About the Speaker: Larry Hunter is the director of the Center for Computational Pharmacology and the Computational Bioscience Program at University of Colorado Health Sciences Center. He is an Associate Professor of Pharmacology and Preventive Medicine & Biometrics at University of Colorado School of Medicine, an Associate Professor of Computer Science at University of Colorado, Boulder, and an Associate Professor of Biology at University of Colorado, Denver. He is a founder of the International Society for Computational Biology (ISCB) and Molecular Mining Corporation.

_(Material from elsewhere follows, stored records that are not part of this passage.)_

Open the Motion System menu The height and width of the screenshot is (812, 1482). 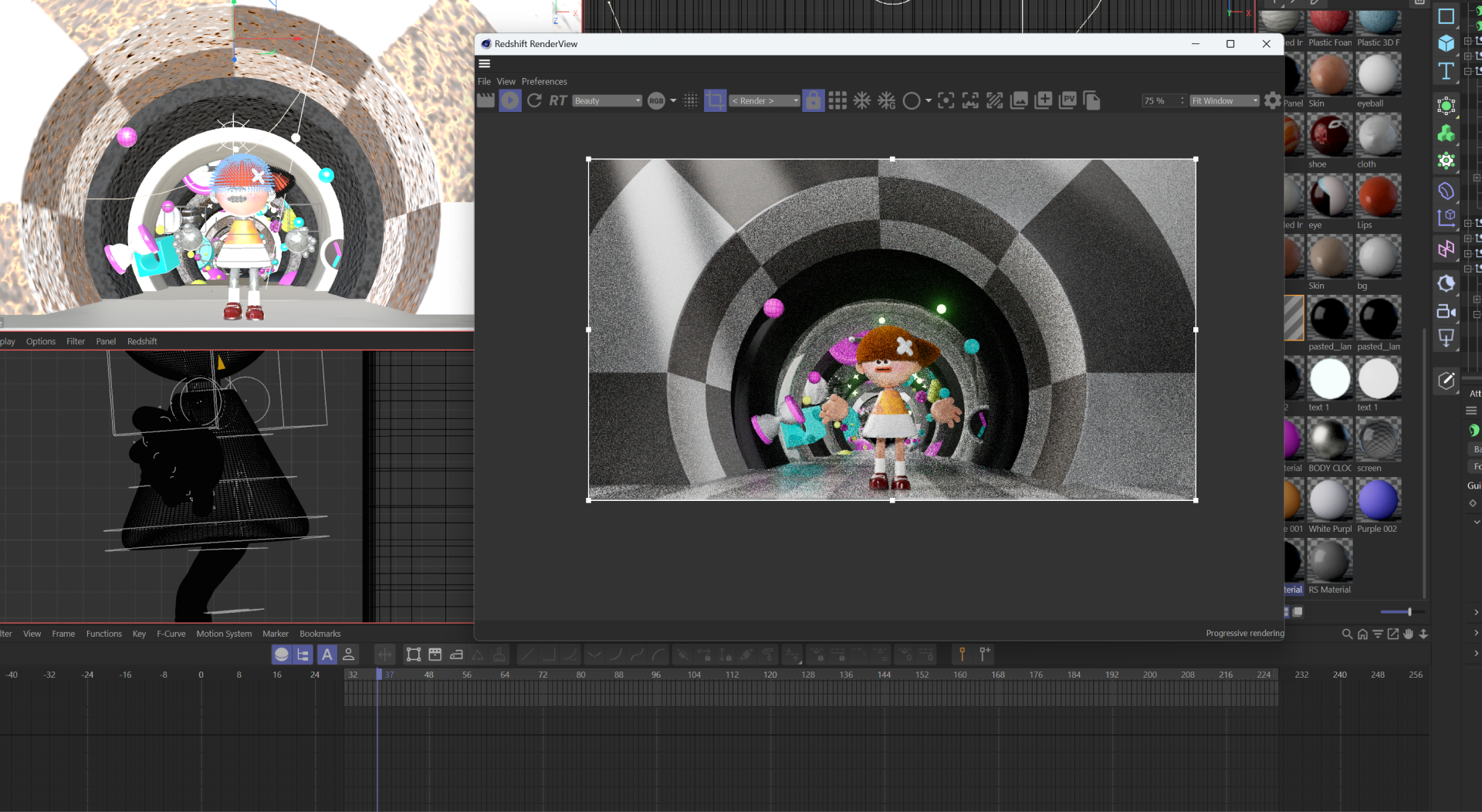pyautogui.click(x=224, y=634)
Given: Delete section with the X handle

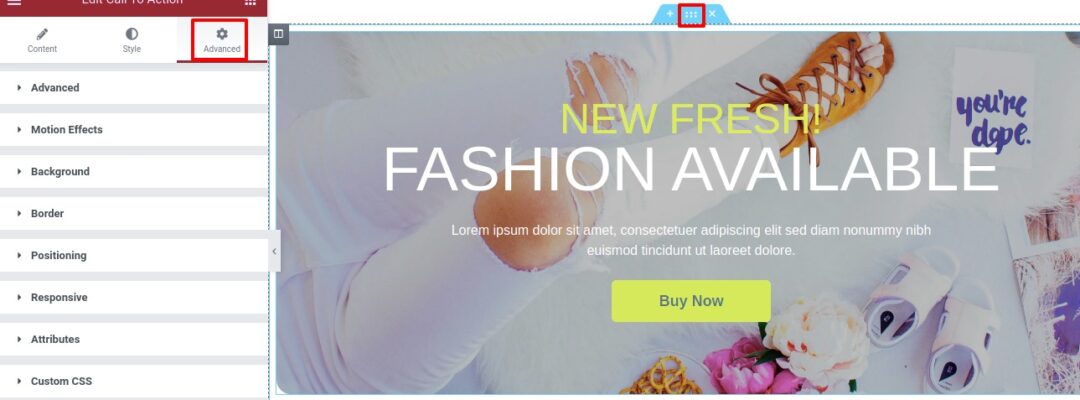Looking at the screenshot, I should point(712,14).
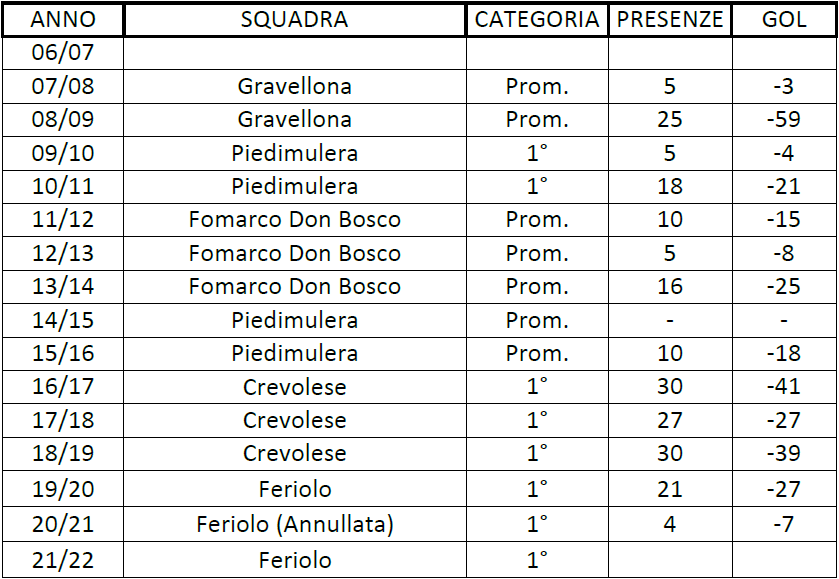The height and width of the screenshot is (579, 839).
Task: Select the -39 goals cell
Action: (784, 453)
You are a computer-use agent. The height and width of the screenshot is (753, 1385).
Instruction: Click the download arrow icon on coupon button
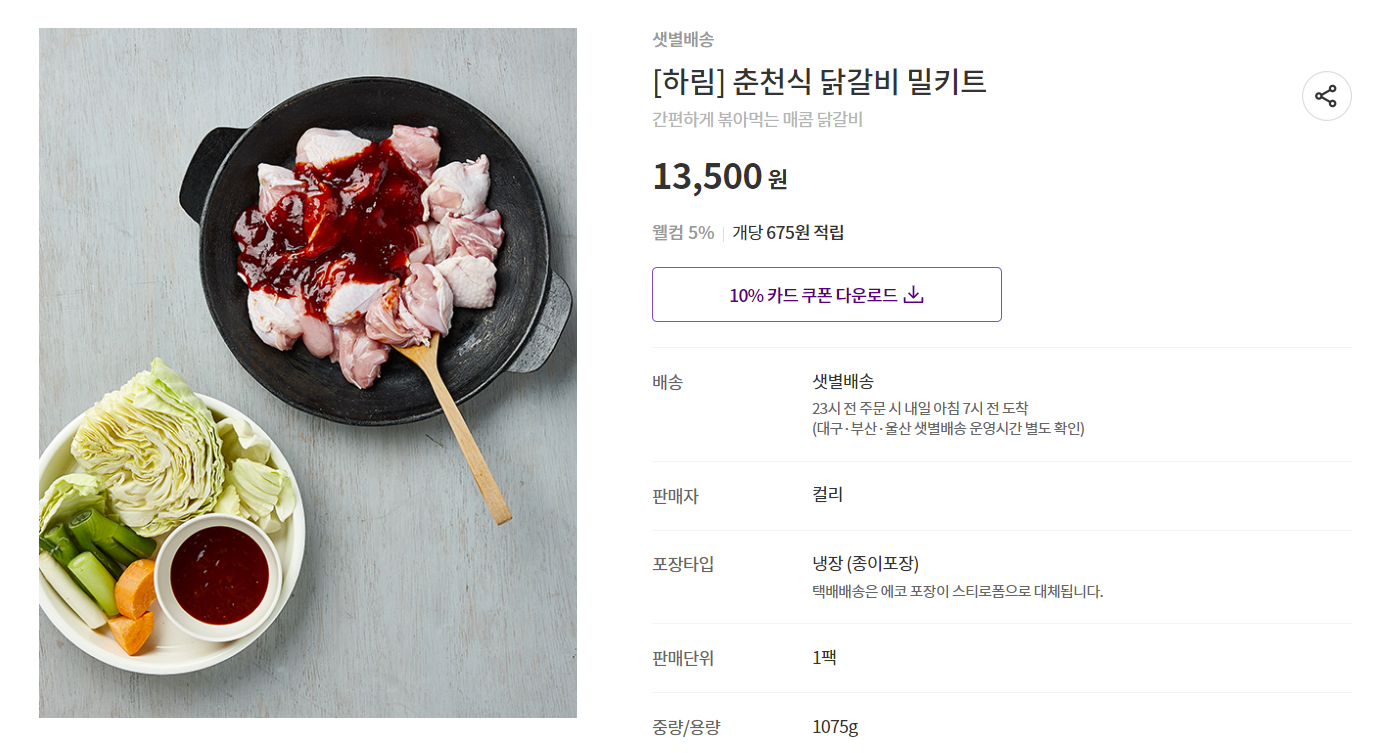click(x=913, y=295)
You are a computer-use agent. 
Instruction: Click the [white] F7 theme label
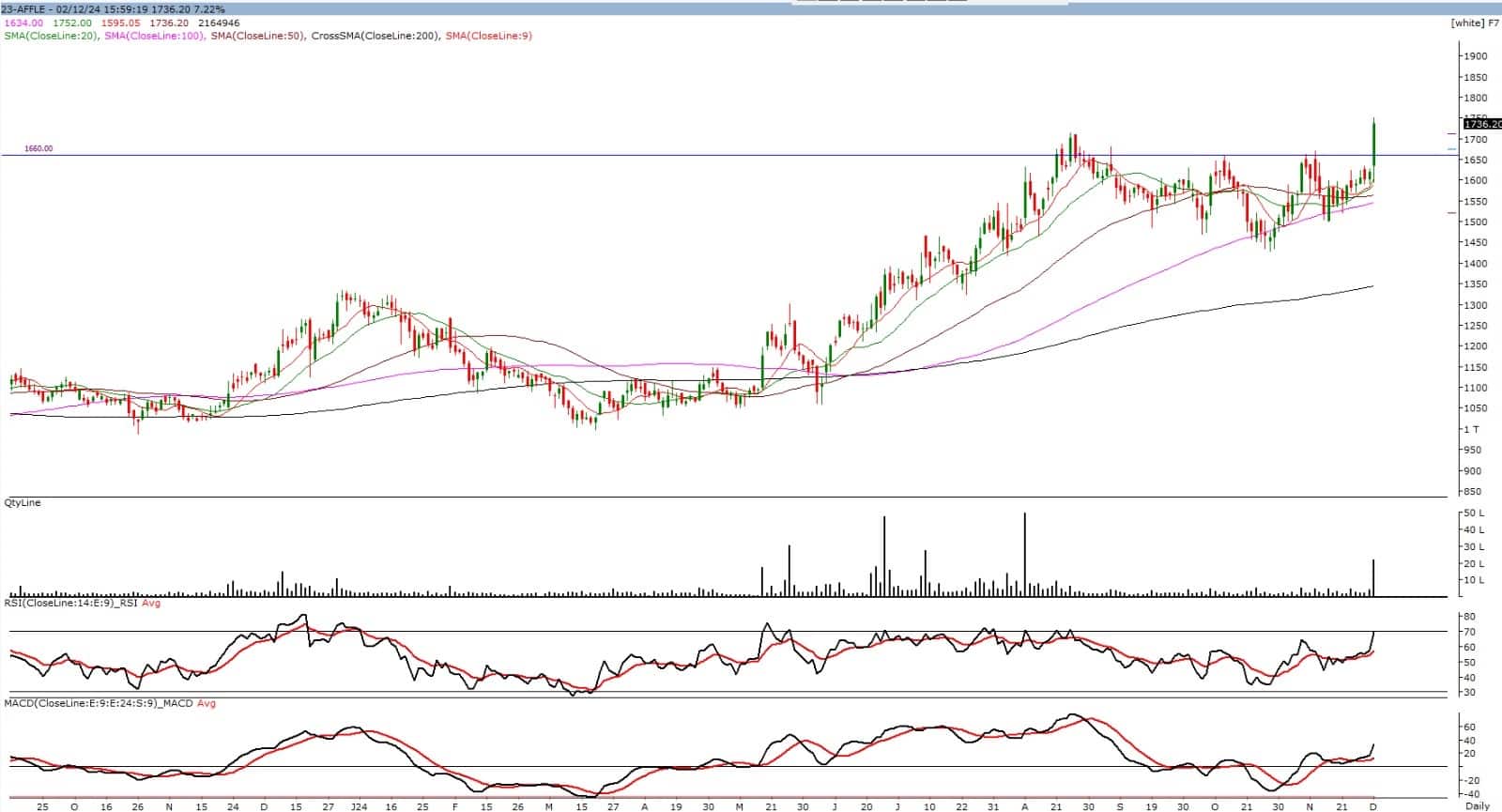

Abstract: A novel and insightful view of a recurring problem in natural language processing will be presented, namely the problem of estimating a probability mass function (pmf) for a discrete random variable from a small sample. Formally, a pmf will be deemed admissible as an estimate if it assigns merely a higher likelihood to the observed value of a sufficient statistic than to any other value possible for the same sample size. The standard maximum likelihood estimate is trivially admissible by this definition, but so are many other pmfs. It will be shown that the principled selection of an estimate from this admissible family via criteria such as minimum divergence leads to inherently smooth estimates that make no prior assumptions about the unknown probability while still providing a way to incorporate prior domain knowledge when available. Widely prevalent practices such as discounting the probability of seen events, and ad hoc procedures such as back-off estimates of conditional pmfs, will be shown to be natural consequences of this viewpoint. Some empirical results in statistical language modeling will be presented to demonstrate the computational feasibility of the proposed methods.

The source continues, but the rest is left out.